* Page:
# Let's get Canning!



## JohnT (Jun 12, 2017)

First up for canning season 2017.... 27 jars of strawberry jam. This year was a bumper crop for strawberries with warm days, lots of rain, and cool nights. They honestly never tasted so good.

The bowl is what was left after an entire flat of berries. These were the ones that were just not quite ripe enough.


----------



## Merrywine (Jun 19, 2017)

Wow, looks like you'll be set for a while.


----------



## Bodenski (Jun 19, 2017)

I love homemade strawberry jam. The recipe (if I remember right) is 5 cups of strawberry puree to 7 cups of sugar. With a ratio like that, it's hard to go wrong!


----------



## Julie (Jun 19, 2017)

I don't can my strawberry jam, I freeze it.


----------



## Arne (Jun 19, 2017)

Julie said:


> I don't can my strawberry jam, I freeze it.



Lol, I ferment mine. Sadly, tho, ours froze during flowering time. Guess I'll have to wait til next year. Next are the cherries, but they had a bad time with the cold weather also. The robins are takin them about as fast as they turn a bit red. Only a year away from a decent batch. Arne.

* Material supplied:

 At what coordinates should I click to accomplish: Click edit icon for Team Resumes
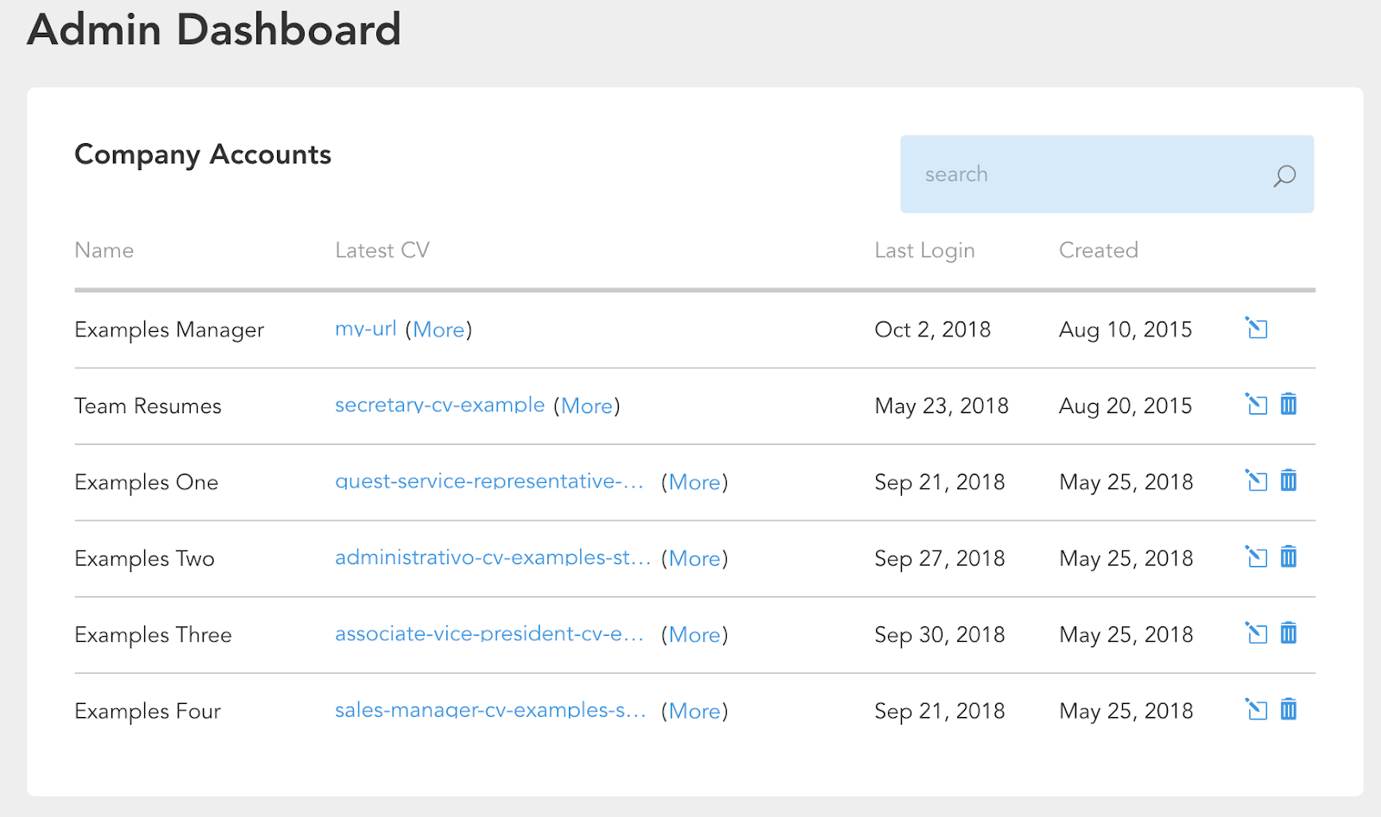(1257, 405)
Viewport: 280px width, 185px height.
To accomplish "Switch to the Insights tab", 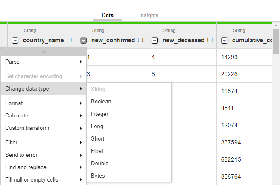I will (x=149, y=15).
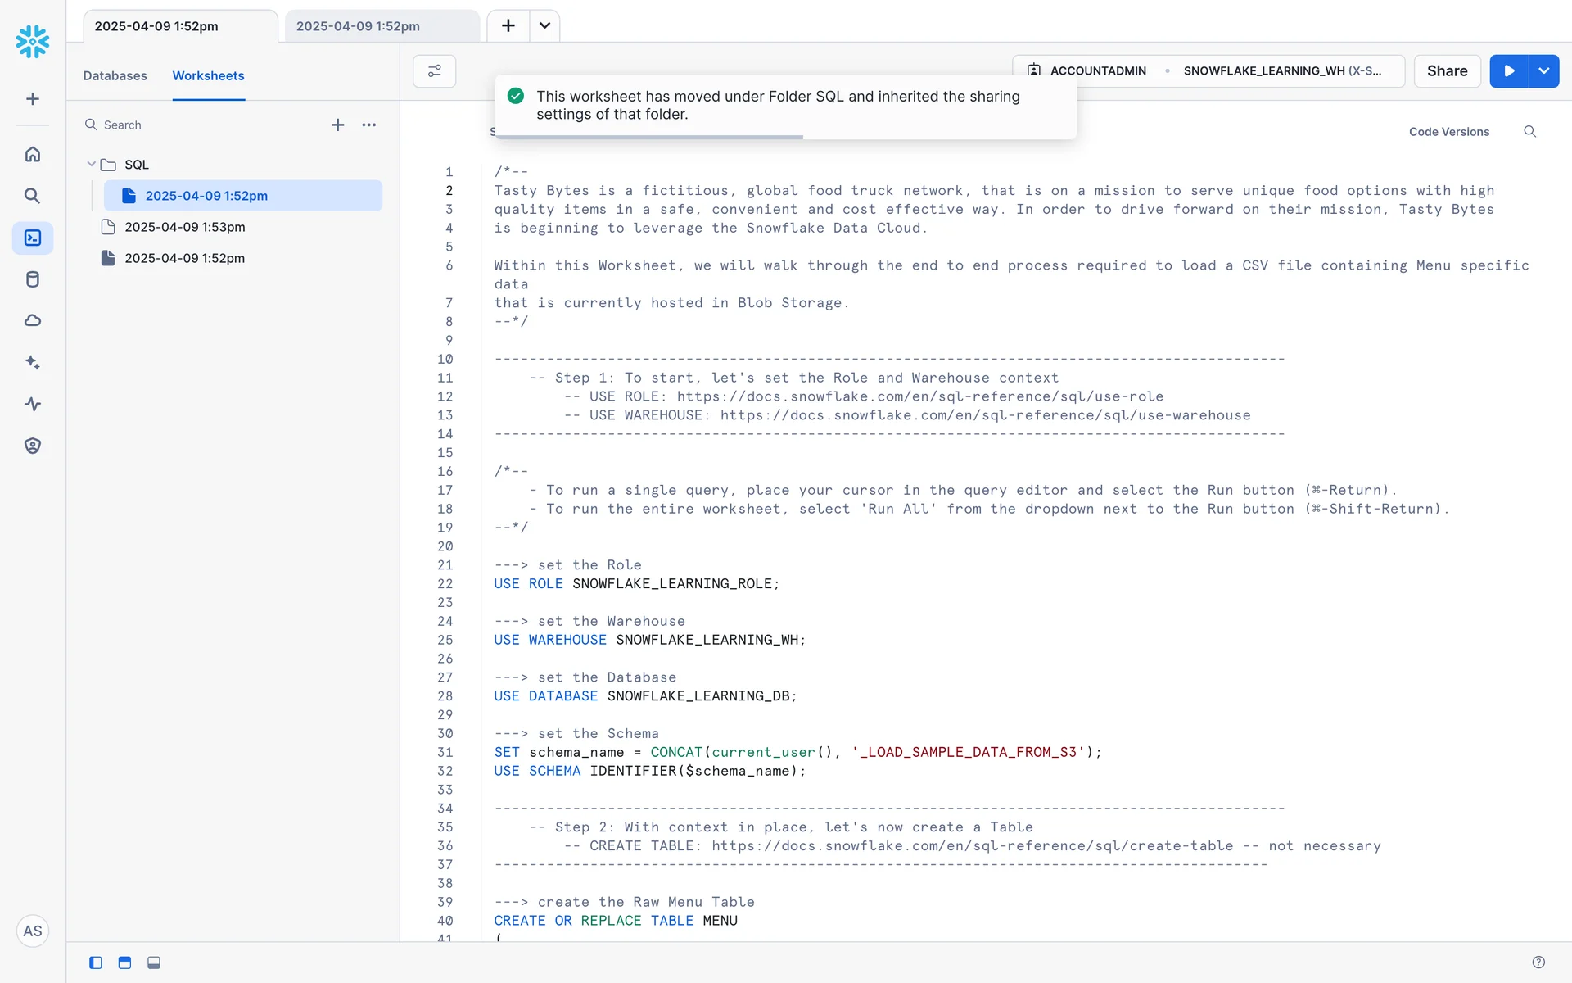Open the tab list dropdown chevron

[544, 26]

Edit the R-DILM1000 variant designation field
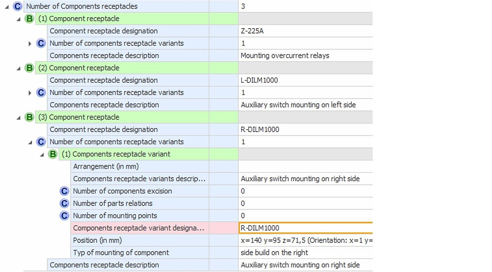[x=305, y=228]
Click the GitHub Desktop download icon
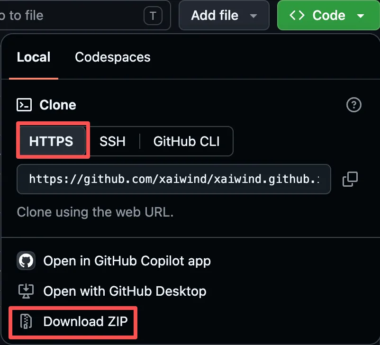The image size is (380, 345). tap(26, 291)
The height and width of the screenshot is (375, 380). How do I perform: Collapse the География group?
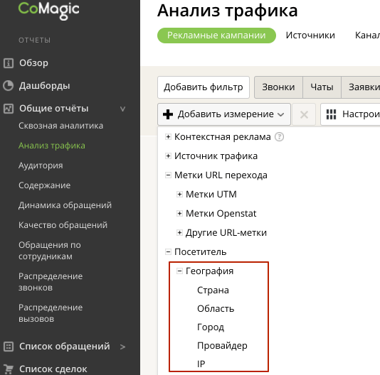pos(179,271)
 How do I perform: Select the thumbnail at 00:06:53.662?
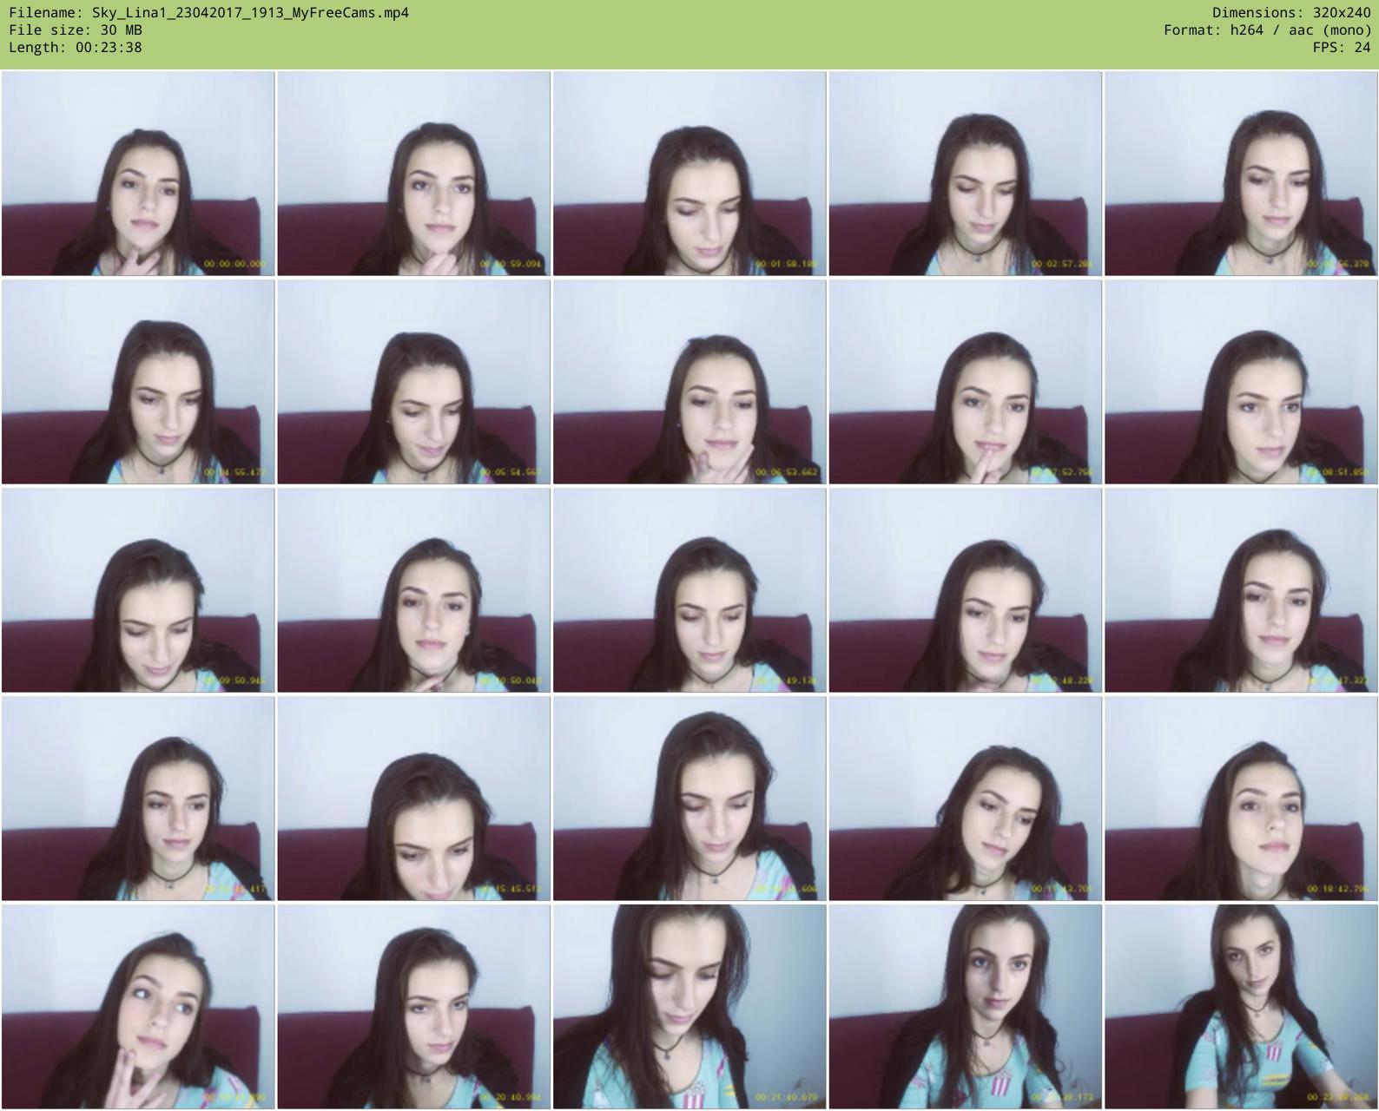coord(690,382)
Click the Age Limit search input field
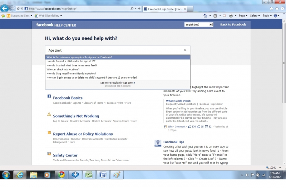This screenshot has height=188, width=286. coord(114,50)
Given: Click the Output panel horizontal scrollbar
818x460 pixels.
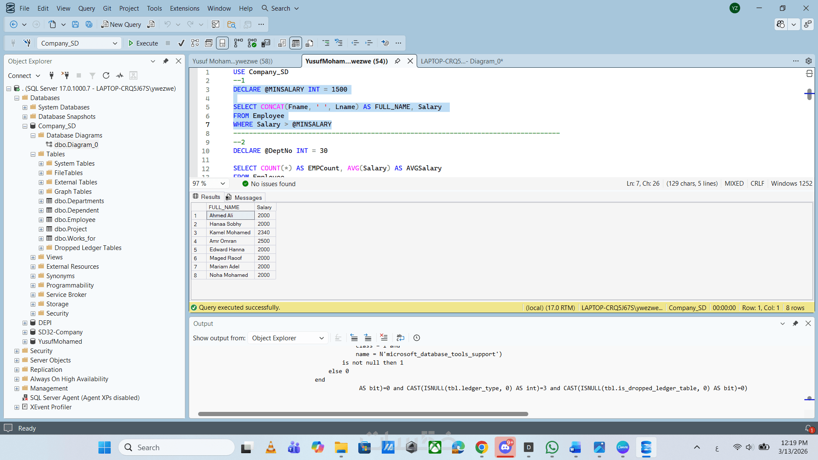Looking at the screenshot, I should [x=363, y=414].
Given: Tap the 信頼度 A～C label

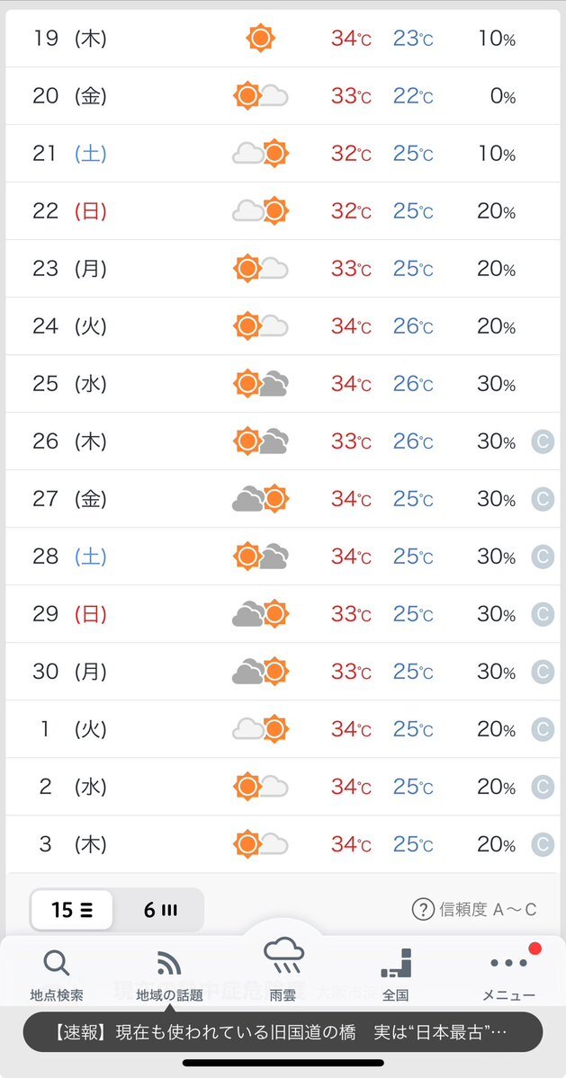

* Set of tasks:
• 1. Summarize the canning thread in two sentences.
• 2. According to the canning thread, how many jars of strawberry jam did JohnT make first this season?
• 3. Echo the passage of the canning thread starting at "Lol, I ferment" and ending at "decent batch. Arne.".

* Response list:
• 1. JohnT reports making 27 jars of strawberry jam from a bumper crop, which he attributes to warm days, lots of rain, and cool nights. Others reply with their own habits: Bodenski recalls a recipe of 5 cups of strawberry puree to 7 cups of sugar, Julie freezes her jam instead of canning it, and Arne ferments his but expects a decent batch only next year after cold weather and robins.

• 2. 27 jars.

• 3.
Lol, I ferment mine. Sadly, tho, ours froze during flowering time. Guess I'll have to wait til next year. Next are the cherries, but they had a bad time with the cold weather also. The robins are takin them about as fast as they turn a bit red. Only a year away from a decent batch. Arne.